Tetralogy of Fallot

Tetralogy of Fallot is the most common form of cyanotic congenital heart disease. The defect consists of a hole between the right and left ventricle (ventricular septal defect or VSD) in conjunction with an obstruction between the right ventricle and the pulmonary artery (pulmonary stenosis). As a result of these two abnormalities, deoxygenated blood can bypass the lungs, enter the aorta and produce cyanosis.

Most patients with tetralogy of Fallot require cardiac surgery early in childhood. In severe cases, the initial operation may be a shunt procedure which improves oxygenation and allows the surgeon to delay correction until the pulmonary arteries have grown. Repair of tetralogy of Fallot involves closure of the VSD and relief of obstruction between the right ventricle and the pulmonary artery. Successful surgery eliminates cyanosis, relieves the pulmonary stenosis, and improves exercise capacity. Relief of pulmonary valve stenosis often produces a leak in the pulmonary valve, referred to as pulmonary regurgitation.

Most adults who were successfully repaired during childhood continue to do well although life-long follow-up with an adult congenital heart disease specialist is recommended to address potential long term issues such as arrhythmias, right ventricular function, and abnormalities of the pulmonary valve and pulmonary arteries. Pregnancy is generally well tolerated in patients with a satisfactory repair.

Assessment of Repair

Assessment of tetralogy of Fallot repair is an important part of the follow up during adulthood. This will ensure that residual abnormalities resulting from childhood repair are appropriately addressed in a timely fashion.

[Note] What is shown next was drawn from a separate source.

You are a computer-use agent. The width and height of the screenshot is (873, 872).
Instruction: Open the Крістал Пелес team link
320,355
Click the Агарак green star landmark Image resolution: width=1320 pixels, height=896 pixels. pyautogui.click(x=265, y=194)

The most common problem in adults following childhood tetralogy repair concerns the pulmonary valve and function of the right ventricle. Most of the patients will have a leak in their pulmonary valve known as pulmonary insufficiency. Although this leak is usually well tolerated throughout the pediatric years, it does produce progressive enlargement of the right ventricle over time and may result in reduced stamina and diminished exercise capacity. This problem can be treated with pulmonary valve replacement which has become the most frequently performed operation in adults with congenital heart disease.

Although the optimal timing for pulmonary valve replacement continues to be debated, patients with symptoms, marked enlargement of the right ventricle, or abnormal right ventricular function are often advised to undergo valve replacement. Cardiac MRI is an important tool in the evaluation of adult tetralogy patient because it provides quantitative analysis of RV volumes and function, and pulmonary artery flows which are not feasible with echocardiography. It also provides excellent visualization of the pulmonary arteries, and can detect pulmonary artery narrowing which may require placement of a stent.

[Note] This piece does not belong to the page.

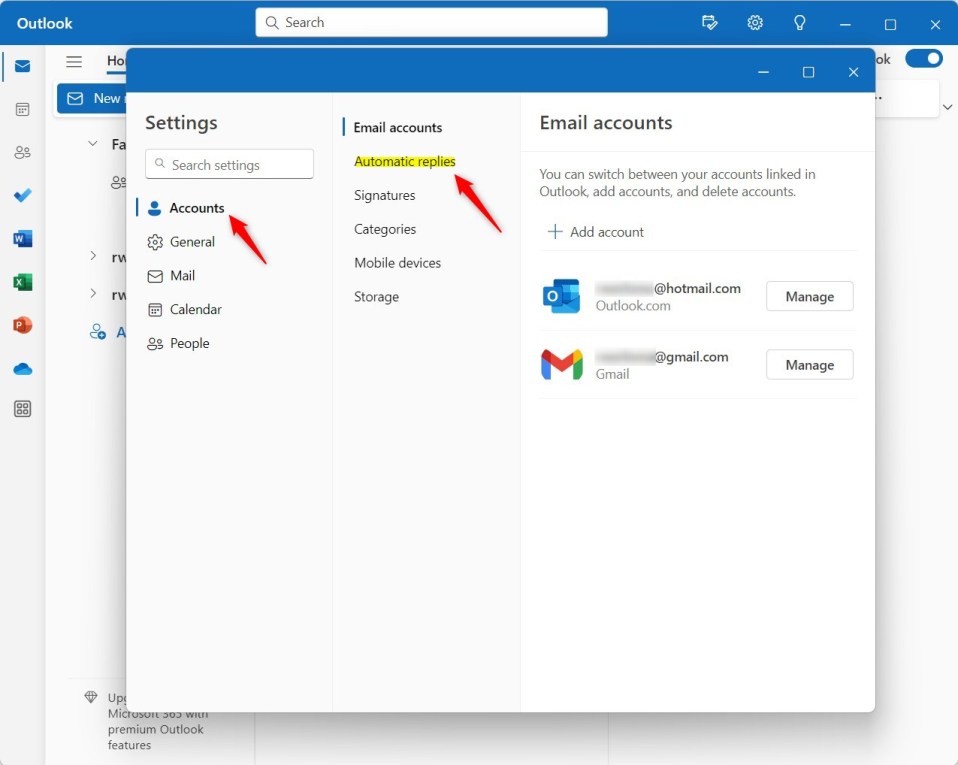
Task: Click Add account
Action: (x=596, y=231)
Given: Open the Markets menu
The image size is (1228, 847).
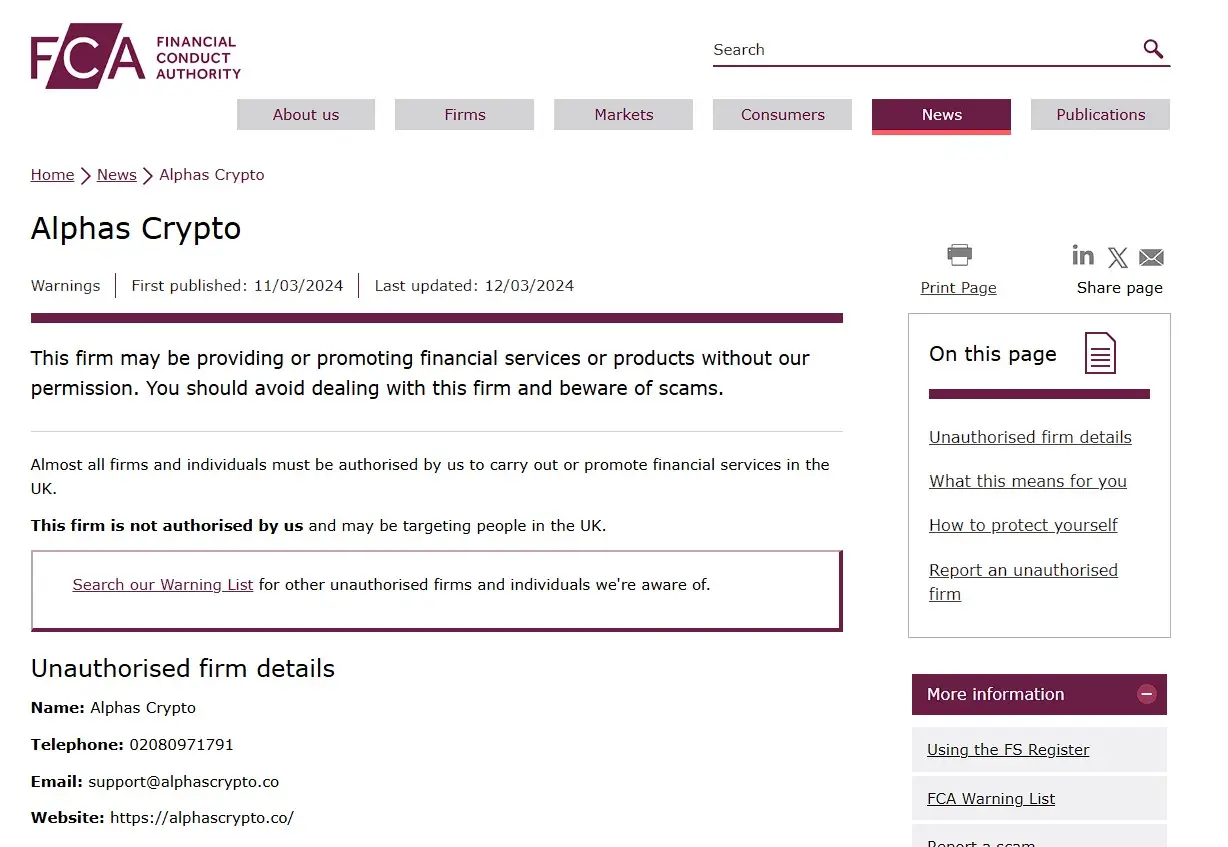Looking at the screenshot, I should (624, 115).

Though less common, reoperation in adult tetralogy patients may be for other indications such as residual obstruction between the right ventricle and pulmonary artery, a significant residual VSD, or an important leak in the tricuspid valve (tricuspid regurgitation). In rare instances, surgical replacement of the aortic valve and aortic root may be indicated because of a leak in the aortic valve and marked enlargement of the aorta.

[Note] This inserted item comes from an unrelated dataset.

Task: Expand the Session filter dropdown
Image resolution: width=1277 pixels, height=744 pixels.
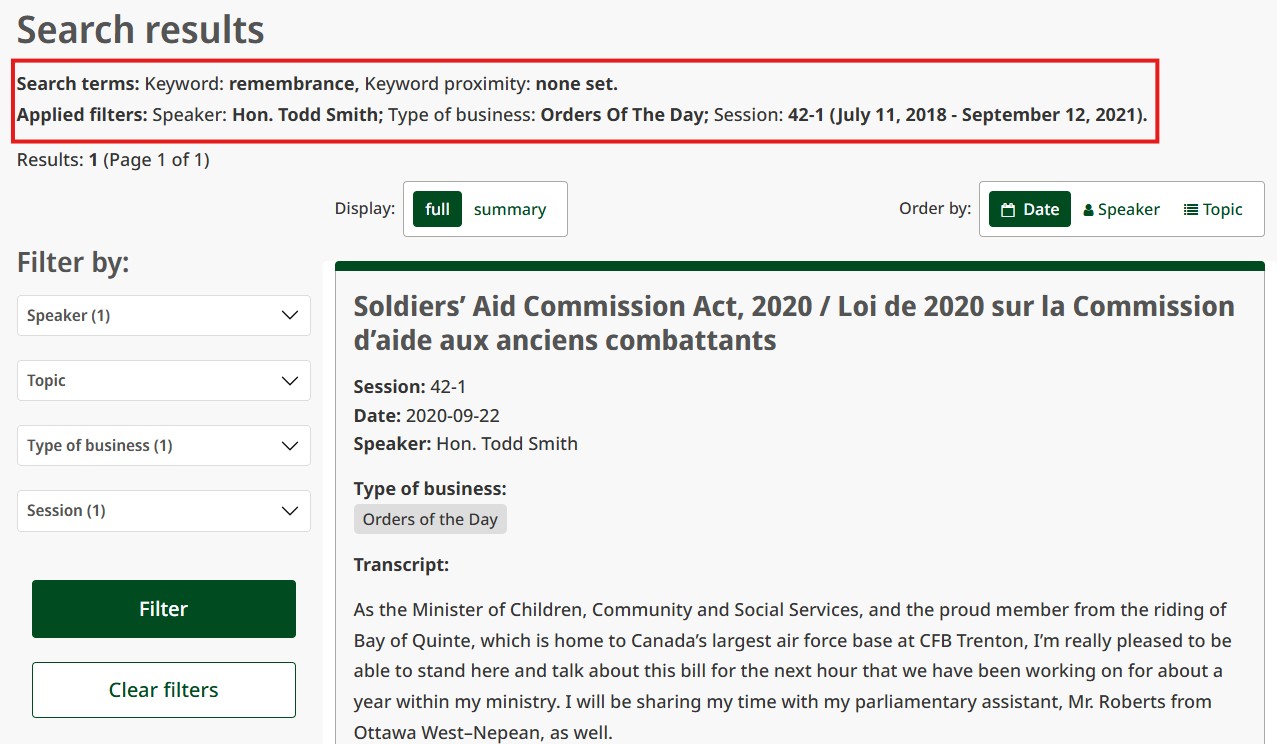Action: tap(163, 510)
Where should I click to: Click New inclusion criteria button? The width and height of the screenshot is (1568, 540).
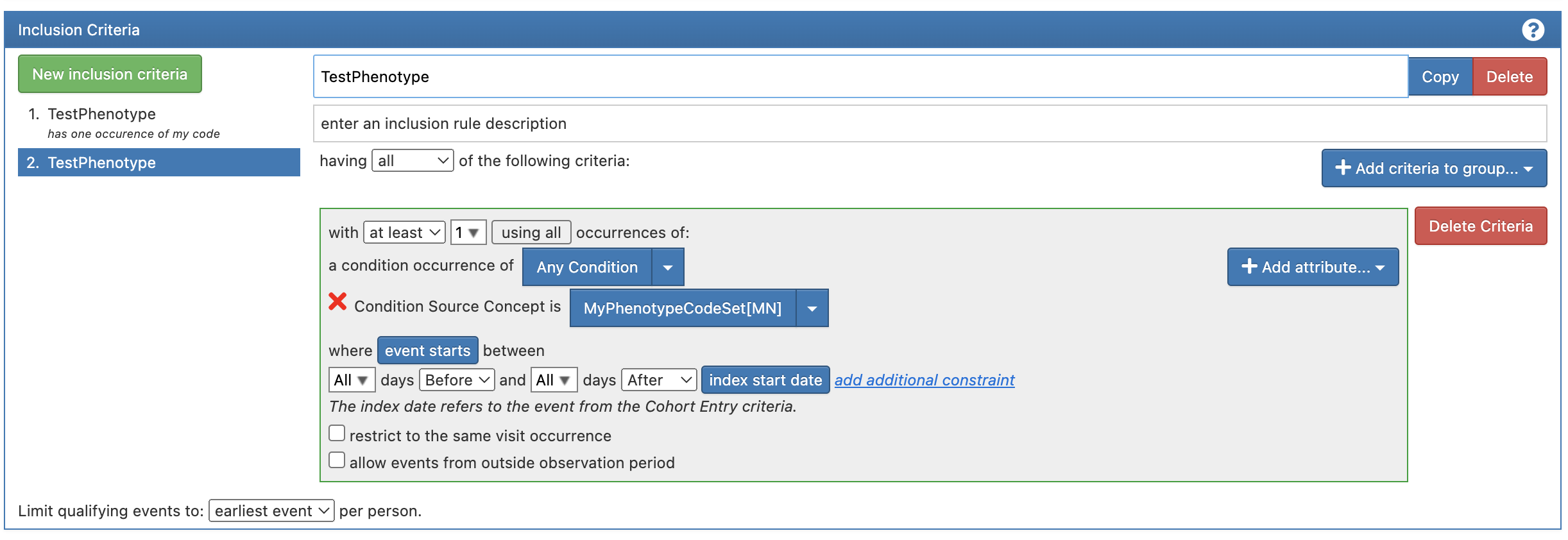(x=110, y=74)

In rare instances, a patient with tetralogy of Fallot may reach adulthood without repair or by means of a systemic to pulmonary artery shunt. Careful evaluation of these patients will determine whether they may still be candidates for corrective surgery.


Adults with tetralogy of Fallot may experience atrial or ventricular arrhythmias. Atrial arrhythmias arise from the upper chamber of the heart and occur in approximately 20% of adult tetralogy patients. The most common form seen in patients with tetralogy of Fallot is atrial flutter although atrial fibrillation and other forms of atrial arrhythmias also occur. These arrhythmias can result in heart racing, diminished stamina, dizziness, and fluid retention. Restoration of a normal rhythm is generally advised. Treatment modalities may include electrical cardioversion, medications, or catheter ablation.

Ventricular arrhythmias originate from the bottom chamber of the heart. They can be self-limited or sustained and in some instances can result in a dangerously rapid heart rate. Treatment depends on the type of arrhythmia but may include medications, radiofrequency ablation, and/or an implantable cardioverter defibrillator (ICD). Patients who experience these arrhythmias should be evaluated by a team with expertise in adult congenital heart disease care and arrhythmias.